Add Data to EDITO¶
Learn how to contribute your marine datasets to the EDITO Data Lake using STAC (SpatioTemporal Asset Catalog) standards.
🎯 What You'll Learn¶
- Understand STAC (SpatioTemporal Asset Catalog) and why EDITO uses it
- Read and explore existing STAC catalogs from EDITO
- Create valid STAC items from your data files
- Extract metadata from NetCDF files with CF conventions
- Extract metadata from Parquet files
- Validate STAC items before submission
- Post STAC items to the EDITO Data API (see official docs)
🚀 Quick Start¶
- Prepare your data: Ensure your NetCDF or Parquet file is accessible via a URL
- Follow the presentation: Data Contribution Guide
- Create STAC items: Use
make_stac_from_data.pywith your data URL - Post to EDITO: Submit your STAC item to the EDITO API
📁 Example Scripts¶
These are demo/example scripts for learning purposes. Actual implementations will vary based on your specific needs.

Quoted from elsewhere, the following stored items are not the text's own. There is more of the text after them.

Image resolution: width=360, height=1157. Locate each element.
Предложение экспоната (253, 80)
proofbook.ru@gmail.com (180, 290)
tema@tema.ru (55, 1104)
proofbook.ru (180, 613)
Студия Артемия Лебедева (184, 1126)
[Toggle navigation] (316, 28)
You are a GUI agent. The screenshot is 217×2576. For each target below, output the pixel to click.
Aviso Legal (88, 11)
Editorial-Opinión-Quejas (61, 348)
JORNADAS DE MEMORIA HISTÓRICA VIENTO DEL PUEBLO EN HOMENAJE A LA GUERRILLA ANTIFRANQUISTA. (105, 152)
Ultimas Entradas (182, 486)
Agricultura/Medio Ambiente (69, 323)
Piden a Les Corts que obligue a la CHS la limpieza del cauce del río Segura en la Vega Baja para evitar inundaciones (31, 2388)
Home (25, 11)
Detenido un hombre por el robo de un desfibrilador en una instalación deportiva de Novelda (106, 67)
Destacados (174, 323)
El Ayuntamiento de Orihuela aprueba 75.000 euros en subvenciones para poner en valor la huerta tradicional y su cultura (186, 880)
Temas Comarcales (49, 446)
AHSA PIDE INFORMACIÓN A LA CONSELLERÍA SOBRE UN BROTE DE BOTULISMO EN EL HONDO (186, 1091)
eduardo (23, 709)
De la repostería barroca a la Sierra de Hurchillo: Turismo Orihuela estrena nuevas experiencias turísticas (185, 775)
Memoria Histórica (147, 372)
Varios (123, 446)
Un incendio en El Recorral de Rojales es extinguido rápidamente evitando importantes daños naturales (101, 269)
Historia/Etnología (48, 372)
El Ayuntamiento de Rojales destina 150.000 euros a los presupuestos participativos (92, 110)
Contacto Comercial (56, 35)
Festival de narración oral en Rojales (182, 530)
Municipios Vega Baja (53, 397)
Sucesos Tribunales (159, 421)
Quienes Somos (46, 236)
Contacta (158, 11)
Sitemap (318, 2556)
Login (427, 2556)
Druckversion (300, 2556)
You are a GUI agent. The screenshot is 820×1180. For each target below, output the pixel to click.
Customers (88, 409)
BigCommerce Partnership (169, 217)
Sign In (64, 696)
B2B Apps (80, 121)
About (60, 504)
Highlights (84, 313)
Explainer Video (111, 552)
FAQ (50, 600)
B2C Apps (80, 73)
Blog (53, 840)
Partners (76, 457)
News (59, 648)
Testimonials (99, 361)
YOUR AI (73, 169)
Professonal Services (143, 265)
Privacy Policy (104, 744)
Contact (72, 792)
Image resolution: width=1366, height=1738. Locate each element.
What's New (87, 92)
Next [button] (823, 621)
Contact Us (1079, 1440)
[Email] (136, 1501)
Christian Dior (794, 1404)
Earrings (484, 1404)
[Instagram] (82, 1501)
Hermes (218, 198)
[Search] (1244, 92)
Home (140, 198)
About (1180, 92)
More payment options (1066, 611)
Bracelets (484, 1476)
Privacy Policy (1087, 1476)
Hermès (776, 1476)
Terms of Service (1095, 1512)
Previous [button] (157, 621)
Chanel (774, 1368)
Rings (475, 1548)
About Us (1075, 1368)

readstac.py- Read and explore STAC catalogs from EDITOmakestac.py- Create and validate STAC itemsmake_stac_from_data.py- Example script demonstrating STAC item creation from NetCDF, Zarr, or Parquet files
🛠️ Requirements¶
- Python (with packages:
pystac,xarray,zarr,duckdb,numpy) - NetCDF, Zarr, or Parquet files - Your data files to create STAC items from
- Data URL - A URL where your data file can be accessed (can be any accessible location)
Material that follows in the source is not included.